─── Sayfa ───

Makale

Unutulmaya yüz tutan değerlerimizden SILA-I RAHİM

Unutulmaya yüz tutan değerlerimizden
SILA-I
RAHİM

Dr. Yaşar Yiğit
Din İşleri Yüksek Kurulu Uzmanı

Sıla-i rahim; gerek soy, gerekse evlilik vesilesiyle oluşan hısımlara, yakınlara iyilikte ve yardımda bulunma, onlarla ilgilenme, akrabalık bağlarını güçlendirip, koruma şeklinde tanımlanabilir.

─── Sağlanan veriler ───

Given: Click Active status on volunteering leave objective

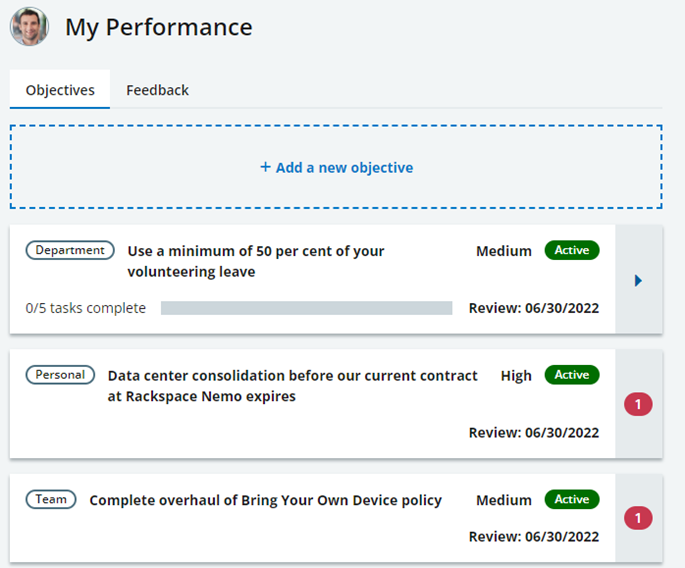Looking at the screenshot, I should [572, 250].
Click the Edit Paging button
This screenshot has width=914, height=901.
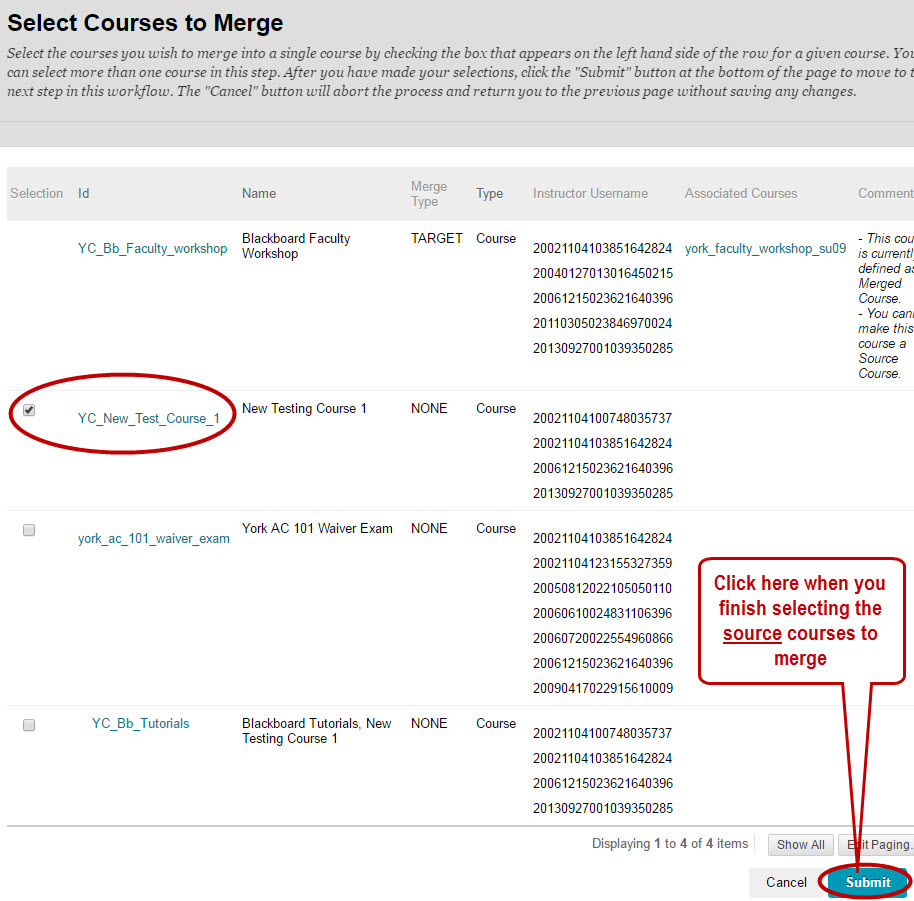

───

(Görevin amacı):
Sıla-i rahim konulu sayfada sıla-i rahim nasıl tanımlanmaktadır? Liste bu görevde hiçbir şekilde kullanılmaz.

(Görevin cevabı):
Soy ya da evlilik yoluyla oluşan hısımlara ve yakınlara iyilikte ve yardımda bulunma, onlarla ilgilenme, akrabalık bağlarını güçlendirip koruma olarak tanımlanmaktadır.